Asghar Waheed, Aghazadeh-Habashi Ali, Jamali Fakhreddin
Faculty of Pharmacy and Pharmaceutical Sciences, University of Alberta, 11361-87 Avenue, Edmonton, AB, T6G 2E1, Canada.
Inflammopharmacology. 2017 Apr 7. doi: 10.1007/s10787-017-0344-1.

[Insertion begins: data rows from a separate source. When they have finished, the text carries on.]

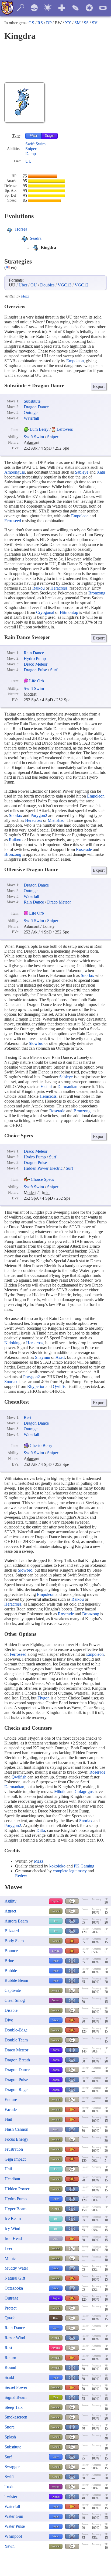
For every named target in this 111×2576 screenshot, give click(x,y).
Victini (46, 1086)
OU (33, 285)
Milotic (60, 1791)
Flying (55, 1950)
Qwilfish (60, 1386)
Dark (55, 2318)
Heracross (58, 588)
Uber (23, 285)
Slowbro (36, 1043)
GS (31, 22)
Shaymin (42, 1357)
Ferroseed (12, 520)
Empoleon (75, 360)
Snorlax (15, 815)
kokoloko (57, 1866)
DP (48, 22)
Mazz (25, 296)
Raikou (38, 588)
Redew (21, 1875)
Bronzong (96, 593)
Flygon (43, 1698)
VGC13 (64, 285)
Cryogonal (45, 612)
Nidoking (12, 1342)
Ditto (40, 1830)
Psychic (55, 1901)
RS (40, 22)
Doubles (47, 285)
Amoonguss (14, 472)
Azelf (60, 1357)
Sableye (81, 472)
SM (77, 22)
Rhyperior (35, 1386)
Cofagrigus (84, 1791)
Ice (55, 1921)
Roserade (84, 849)
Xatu (101, 472)
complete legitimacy (70, 1871)
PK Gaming (84, 1866)
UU (28, 161)
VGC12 (81, 285)
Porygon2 (38, 815)
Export (99, 386)
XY (68, 22)
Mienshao (56, 820)
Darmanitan (67, 1086)
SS (86, 22)
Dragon (49, 136)
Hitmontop (69, 612)
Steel (55, 2129)
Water (33, 136)
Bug (55, 2397)
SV (95, 22)
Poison (55, 2000)
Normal (55, 1911)
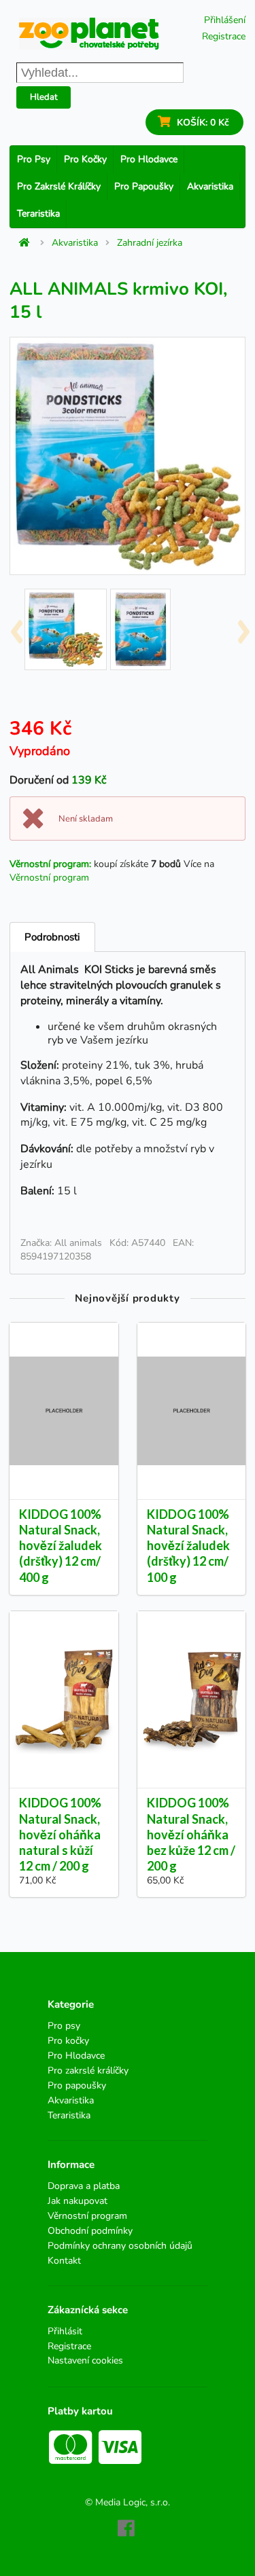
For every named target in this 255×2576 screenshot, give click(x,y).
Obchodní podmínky (90, 2230)
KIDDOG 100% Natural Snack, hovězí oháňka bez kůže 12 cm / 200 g (191, 1834)
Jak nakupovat (77, 2200)
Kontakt (64, 2260)
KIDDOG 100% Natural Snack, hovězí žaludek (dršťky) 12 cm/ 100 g (188, 1546)
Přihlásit (65, 2332)
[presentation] (16, 627)
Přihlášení (224, 20)
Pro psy (33, 159)
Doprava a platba (84, 2186)
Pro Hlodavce (148, 159)
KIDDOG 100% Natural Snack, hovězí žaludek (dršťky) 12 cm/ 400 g (60, 1546)
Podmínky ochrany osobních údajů (120, 2245)
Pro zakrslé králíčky (59, 186)
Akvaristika (210, 186)
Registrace (223, 36)
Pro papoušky (143, 186)
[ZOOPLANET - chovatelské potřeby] (89, 34)
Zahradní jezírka (149, 243)
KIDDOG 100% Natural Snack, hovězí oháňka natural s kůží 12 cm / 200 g (60, 1834)
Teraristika (38, 213)
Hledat (44, 97)
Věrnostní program (49, 877)
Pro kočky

A co-morbidity of inflammatory conditions is increased cardio-renal risks. Additionally, nonsteroidal anti-inflammatory drugs (NSAIDs) which are used to treat pain and inflammation are also associated with increase in such risks. We hypothesized that inflammation and NSAIDs impose the cardio-renal risk through the activation of the renin-angiotensin-system (RAS), a regulating pathway of the renal and cardiovascular homeostasis. We investigated the effect of adjuvant arthritis and NSAIDs on the RAS. Western blotting and ELISA were used to measure the RAS components. Inflammation caused significant imbalances in the cardiac and renal angiotensin converting enzymes, their biologically active angiotensin peptides (AngII and Ang1-7) and the target proteins involved in the peptide-receptor binding (AngII type 1 and type 2, and Ang1-7 receptor, Mas) toward cardio-renal toxicity. However, 7 days treatment of arthritic animals with NSAIDs (rofecoxib, meloxicam, celecoxib and flurbiprofen) restored the constitutive balances, perhaps due to their anti-inflammatory properties. Inflammation exerts its cardio-renal effects by causing imbalance in the RAS. NSAIDs through their anti-inflammatory effect restore this imbalance. Thus, mechanisms other than imbalances in the RAS may be involved in the NSAIDs cardiotoxicity.
炎症性疾病的一种合并症是心血管和肾脏风险增加。此外,用于治疗疼痛和炎症的非甾体抗炎药(NSAIDs)也与此类风险增加有关。我们推测,炎症和NSAIDs通过激活肾素-血管紧张素系统(RAS)来增加心血管和肾脏风险,RAS是调节肾脏和心血管稳态的一条途径。我们研究了佐剂性关节炎和NSAIDs对RAS的影响。采用蛋白质免疫印迹法和酶联免疫吸附测定法来检测RAS的组分。炎症导致心脏和肾脏中的血管紧张素转换酶、其生物活性血管紧张素肽(AngII和Ang1-7)以及参与肽-受体结合的靶蛋白(1型和2型AngII以及Ang1-7受体Mas)出现显著失衡,从而导致心血管和肾脏毒性。然而,用NSAIDs(罗非昔布、美洛昔康、塞来昔布和氟比洛芬)对患有关节炎的动物进行7天治疗可恢复其组成平衡,这可能归因于它们的抗炎特性。炎症通过导致RAS失衡发挥其对心血管和肾脏的影响。NSAIDs通过其抗炎作用恢复这种失衡。因此,NSAIDs心脏毒性可能涉及RAS失衡以外的机制。